Workstations are used in high-demand applications in engineering, design, and manufacturing. In addition to the traditional workstation applications, there is a new workload—AI training. Say AI-training and the first thing people think of is a GPU. But, at an Intel AI meeting¹, Facebook shared some interesting data showing that it uses Xeon-based servers for all inference work and select training jobs, and GPUs for training Convolutional Neural Networks (CNNs) for image processing and Recurrent Neural Networks (RNN) for speech and language translation. Those same processors can be found in most workstations. And although it doesn’t create any new sales opportunity, most enterprises have surplus CPU capacity in their servers and workstations, which can be used at night. Intel says it has eased the software burden to use those existing resources for many machine learning workloads.
Visualization. Big visualizations systems also known as software as a service—SaaS leans heavily on W series workstations. Workstation-based interactive and photorealistic rendering via Software Defined Visualization (SDV) is with the open source Intel Rendering Framework and is supplanting GPUs in many modern HPC supercomputing centers, asserted Intel in a guest post in Inside HPC, October 2018.
The ability to run and visualize with SDVs solutions, without requiring specialized hardware for an interactive response, is a major benefit for visualization clusters.
CAD. Computer-aided design used in architectural, automotive and mechanical design has always been a mainstay of workstations. CAD represents the largest base of people using visualization tools and workstation for their work. The top line is that we estimate revenues of $8.2 billion for 3D CAD in 2017², and we believe there are over 1 million 3D CAD users.
Media and animation software. The media and animation (M&A) market is a specialized market, critical to game development, special effects, visualization, and the emerging VR and AR markets. Almost everyone working in modeling and animation has a need to run big workloads and render their work. M&A is relatively small in comparison to the entire Media & Entertainment software tools market, which we estimate as a $6 billion market today.

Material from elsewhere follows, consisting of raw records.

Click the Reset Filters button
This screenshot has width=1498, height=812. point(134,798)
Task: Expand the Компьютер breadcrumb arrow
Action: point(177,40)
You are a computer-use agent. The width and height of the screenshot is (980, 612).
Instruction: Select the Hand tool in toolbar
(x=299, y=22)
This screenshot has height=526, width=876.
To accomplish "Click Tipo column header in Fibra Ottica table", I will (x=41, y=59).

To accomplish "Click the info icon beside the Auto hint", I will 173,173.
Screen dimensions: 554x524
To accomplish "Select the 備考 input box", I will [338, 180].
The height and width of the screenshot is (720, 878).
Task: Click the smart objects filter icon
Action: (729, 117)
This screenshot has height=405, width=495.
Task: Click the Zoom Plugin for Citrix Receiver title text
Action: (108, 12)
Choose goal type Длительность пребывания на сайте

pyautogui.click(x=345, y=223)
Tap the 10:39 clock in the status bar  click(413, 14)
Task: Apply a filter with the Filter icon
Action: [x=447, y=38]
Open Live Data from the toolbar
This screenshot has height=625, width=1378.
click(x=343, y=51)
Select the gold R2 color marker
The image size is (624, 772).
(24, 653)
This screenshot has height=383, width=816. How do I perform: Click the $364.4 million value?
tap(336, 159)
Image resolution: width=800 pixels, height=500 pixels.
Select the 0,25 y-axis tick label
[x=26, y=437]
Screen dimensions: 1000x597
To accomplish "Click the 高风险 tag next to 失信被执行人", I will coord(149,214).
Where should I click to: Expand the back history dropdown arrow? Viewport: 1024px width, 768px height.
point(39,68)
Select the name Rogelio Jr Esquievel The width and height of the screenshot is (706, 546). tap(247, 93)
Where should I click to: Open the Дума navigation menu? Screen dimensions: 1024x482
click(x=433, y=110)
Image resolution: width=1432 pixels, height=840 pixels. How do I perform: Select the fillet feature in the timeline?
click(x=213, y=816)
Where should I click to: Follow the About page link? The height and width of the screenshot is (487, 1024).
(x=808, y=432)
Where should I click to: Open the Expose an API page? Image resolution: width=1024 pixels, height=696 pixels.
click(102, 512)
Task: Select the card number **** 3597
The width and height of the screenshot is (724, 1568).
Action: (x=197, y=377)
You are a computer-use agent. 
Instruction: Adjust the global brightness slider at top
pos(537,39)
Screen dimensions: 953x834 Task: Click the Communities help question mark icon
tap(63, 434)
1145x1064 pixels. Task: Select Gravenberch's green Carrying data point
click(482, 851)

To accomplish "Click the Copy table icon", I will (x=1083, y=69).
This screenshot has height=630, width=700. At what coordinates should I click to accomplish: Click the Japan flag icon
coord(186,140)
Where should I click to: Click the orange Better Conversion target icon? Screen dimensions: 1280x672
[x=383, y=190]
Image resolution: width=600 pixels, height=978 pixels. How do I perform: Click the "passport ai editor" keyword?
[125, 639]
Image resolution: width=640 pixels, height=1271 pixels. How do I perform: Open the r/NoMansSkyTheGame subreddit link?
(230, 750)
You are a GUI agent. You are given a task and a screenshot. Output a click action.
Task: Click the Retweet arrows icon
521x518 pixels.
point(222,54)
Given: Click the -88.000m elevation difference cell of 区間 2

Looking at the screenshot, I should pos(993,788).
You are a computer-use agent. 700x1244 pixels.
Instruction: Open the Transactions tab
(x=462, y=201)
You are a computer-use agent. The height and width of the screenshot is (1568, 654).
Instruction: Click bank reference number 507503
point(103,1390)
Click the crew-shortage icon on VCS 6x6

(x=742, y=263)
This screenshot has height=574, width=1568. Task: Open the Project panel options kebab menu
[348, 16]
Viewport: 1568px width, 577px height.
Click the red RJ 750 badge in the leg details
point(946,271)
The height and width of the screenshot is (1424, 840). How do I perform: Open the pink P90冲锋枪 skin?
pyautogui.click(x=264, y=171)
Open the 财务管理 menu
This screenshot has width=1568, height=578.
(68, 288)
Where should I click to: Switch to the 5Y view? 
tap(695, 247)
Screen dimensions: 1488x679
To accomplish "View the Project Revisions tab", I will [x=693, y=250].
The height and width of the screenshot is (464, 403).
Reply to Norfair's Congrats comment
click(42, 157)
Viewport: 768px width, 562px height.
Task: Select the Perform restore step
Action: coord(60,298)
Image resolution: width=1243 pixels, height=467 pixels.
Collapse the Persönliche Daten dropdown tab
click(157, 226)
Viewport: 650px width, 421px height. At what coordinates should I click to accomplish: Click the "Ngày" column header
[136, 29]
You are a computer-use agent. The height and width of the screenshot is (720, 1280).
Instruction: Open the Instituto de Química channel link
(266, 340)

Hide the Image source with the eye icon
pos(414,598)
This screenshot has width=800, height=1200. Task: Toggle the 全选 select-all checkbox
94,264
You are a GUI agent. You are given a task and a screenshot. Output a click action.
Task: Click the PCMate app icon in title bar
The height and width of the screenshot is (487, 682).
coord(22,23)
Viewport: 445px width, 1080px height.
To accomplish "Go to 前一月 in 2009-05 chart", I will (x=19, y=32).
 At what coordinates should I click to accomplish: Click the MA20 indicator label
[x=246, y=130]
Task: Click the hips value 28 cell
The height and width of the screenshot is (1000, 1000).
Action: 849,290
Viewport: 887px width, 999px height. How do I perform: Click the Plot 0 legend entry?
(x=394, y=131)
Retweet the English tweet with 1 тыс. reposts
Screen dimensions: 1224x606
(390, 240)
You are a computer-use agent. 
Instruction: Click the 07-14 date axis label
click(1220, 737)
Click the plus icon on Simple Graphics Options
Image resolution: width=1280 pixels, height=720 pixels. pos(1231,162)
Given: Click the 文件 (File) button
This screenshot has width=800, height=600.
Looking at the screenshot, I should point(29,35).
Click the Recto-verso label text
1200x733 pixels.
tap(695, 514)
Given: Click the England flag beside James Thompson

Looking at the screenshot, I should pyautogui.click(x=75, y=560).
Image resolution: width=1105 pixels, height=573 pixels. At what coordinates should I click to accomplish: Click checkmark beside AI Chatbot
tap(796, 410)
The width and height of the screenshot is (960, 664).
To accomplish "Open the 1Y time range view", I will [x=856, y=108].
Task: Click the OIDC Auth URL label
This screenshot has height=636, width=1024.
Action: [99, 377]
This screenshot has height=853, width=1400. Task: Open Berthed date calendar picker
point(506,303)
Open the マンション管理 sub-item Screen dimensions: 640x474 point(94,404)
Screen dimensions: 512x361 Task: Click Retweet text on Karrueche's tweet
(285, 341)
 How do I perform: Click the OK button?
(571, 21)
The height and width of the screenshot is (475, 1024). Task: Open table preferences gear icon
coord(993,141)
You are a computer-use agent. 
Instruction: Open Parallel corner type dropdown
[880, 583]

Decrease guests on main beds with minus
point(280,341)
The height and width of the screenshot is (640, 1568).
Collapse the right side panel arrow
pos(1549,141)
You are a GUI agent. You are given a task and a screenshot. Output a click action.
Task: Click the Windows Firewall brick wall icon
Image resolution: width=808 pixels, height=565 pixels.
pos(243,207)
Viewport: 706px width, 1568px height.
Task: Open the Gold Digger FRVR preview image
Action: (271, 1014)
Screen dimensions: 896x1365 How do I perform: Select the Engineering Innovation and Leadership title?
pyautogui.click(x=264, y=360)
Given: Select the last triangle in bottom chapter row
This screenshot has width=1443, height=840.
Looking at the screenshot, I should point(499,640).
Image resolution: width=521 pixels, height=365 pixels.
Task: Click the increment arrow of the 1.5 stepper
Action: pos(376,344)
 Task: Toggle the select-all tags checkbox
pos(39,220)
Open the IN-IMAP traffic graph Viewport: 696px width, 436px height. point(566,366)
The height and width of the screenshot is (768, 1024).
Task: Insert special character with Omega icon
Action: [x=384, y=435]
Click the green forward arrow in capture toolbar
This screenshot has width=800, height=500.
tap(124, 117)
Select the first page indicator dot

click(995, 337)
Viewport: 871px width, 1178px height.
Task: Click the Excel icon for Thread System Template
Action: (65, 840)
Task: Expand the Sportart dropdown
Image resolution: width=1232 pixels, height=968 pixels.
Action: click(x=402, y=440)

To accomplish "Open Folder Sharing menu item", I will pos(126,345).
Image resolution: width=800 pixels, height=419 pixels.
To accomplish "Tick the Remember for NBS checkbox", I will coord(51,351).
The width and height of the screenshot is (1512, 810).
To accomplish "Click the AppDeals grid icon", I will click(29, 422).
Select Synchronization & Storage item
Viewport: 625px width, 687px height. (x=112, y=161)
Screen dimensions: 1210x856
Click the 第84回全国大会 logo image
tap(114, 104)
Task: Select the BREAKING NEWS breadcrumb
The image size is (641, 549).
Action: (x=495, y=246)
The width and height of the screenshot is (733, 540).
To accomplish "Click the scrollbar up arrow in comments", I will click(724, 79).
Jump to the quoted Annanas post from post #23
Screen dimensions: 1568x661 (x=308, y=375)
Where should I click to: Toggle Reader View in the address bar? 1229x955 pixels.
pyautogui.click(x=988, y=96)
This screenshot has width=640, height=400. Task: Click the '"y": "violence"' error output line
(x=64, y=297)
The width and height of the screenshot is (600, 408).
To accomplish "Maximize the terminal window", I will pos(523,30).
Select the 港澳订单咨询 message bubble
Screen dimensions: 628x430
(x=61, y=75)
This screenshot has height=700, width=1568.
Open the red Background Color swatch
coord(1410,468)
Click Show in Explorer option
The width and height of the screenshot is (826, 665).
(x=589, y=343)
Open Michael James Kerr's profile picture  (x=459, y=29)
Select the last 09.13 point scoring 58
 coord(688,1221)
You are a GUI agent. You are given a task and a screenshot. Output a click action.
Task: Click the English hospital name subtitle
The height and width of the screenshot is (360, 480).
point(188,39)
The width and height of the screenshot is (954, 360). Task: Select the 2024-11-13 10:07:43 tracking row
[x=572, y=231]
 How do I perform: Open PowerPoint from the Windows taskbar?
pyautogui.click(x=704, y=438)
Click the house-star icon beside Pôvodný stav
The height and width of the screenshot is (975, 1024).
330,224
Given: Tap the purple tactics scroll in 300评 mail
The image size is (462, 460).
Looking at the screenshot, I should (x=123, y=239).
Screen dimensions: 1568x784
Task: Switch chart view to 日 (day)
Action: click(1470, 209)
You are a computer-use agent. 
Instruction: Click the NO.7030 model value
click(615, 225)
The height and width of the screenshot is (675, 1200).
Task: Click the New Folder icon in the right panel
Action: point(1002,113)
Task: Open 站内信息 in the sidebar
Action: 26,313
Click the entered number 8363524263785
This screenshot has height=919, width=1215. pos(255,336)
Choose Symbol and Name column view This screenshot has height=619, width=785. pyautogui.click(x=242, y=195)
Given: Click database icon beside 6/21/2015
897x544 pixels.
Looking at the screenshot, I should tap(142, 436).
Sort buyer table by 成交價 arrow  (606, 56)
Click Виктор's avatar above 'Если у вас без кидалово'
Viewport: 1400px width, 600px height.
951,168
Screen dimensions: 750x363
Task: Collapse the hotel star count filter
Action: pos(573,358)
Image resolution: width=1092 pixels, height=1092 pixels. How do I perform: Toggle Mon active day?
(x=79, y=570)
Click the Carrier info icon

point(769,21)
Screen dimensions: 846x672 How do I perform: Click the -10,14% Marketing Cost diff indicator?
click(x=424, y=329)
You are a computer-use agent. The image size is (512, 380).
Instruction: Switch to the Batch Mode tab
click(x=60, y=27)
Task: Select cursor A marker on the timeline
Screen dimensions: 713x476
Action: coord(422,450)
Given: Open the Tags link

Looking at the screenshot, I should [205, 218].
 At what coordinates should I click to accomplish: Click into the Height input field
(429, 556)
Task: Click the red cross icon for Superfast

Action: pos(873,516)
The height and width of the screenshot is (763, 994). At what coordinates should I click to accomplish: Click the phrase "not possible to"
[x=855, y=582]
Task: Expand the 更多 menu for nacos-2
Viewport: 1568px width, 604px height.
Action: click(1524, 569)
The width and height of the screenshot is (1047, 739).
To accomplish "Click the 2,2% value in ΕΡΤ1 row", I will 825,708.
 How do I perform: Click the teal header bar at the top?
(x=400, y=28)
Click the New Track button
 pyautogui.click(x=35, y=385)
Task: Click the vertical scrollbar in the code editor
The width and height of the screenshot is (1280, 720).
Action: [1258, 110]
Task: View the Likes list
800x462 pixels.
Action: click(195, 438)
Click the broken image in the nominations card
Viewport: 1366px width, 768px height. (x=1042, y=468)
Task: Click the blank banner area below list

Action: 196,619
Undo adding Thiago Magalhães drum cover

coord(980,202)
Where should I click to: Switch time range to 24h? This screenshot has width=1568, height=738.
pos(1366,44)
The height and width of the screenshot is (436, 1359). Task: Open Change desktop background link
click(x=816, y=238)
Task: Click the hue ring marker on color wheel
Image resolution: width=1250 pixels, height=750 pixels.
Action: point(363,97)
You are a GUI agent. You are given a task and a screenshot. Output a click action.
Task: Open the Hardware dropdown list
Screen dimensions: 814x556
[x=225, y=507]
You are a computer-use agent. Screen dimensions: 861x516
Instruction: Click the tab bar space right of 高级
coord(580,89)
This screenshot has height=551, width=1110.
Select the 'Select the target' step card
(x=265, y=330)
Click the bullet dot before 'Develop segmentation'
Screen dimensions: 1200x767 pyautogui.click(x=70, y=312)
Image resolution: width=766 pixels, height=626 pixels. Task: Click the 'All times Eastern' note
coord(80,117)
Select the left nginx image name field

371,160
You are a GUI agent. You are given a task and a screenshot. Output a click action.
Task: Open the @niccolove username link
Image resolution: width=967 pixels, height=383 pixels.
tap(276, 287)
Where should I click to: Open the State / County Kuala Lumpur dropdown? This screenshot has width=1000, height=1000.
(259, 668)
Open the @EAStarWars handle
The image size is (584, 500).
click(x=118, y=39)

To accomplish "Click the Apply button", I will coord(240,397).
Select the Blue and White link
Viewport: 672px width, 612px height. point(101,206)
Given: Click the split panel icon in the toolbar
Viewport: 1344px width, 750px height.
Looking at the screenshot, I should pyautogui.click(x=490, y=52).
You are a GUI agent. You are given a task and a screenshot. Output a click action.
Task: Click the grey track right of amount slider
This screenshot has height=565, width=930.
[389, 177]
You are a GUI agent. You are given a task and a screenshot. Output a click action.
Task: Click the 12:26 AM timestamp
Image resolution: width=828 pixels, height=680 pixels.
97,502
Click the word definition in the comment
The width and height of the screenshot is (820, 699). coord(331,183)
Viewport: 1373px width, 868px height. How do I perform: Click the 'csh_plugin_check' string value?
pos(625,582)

Of that, M&A is about $250 million.³
The professional applications that run on and require a workstation are very specialized. Therefore, to support them one needs a specialized system, a workstation. But a workstation isn’t just a big PC, it has super reliable components, large fast memory capacity, is power efficient, and generally remarkably quiet. Workstations aren’t for everybody and because of that, and the special effort that goes into making them, they are typically more expensive than a PC. However, if a mission-critical system goes down, the relatively small difference in price between a rock-solid workstation and PC becomes trivial. In fact, in survey after survey, price is never the first, second, or even third most important factor in selection.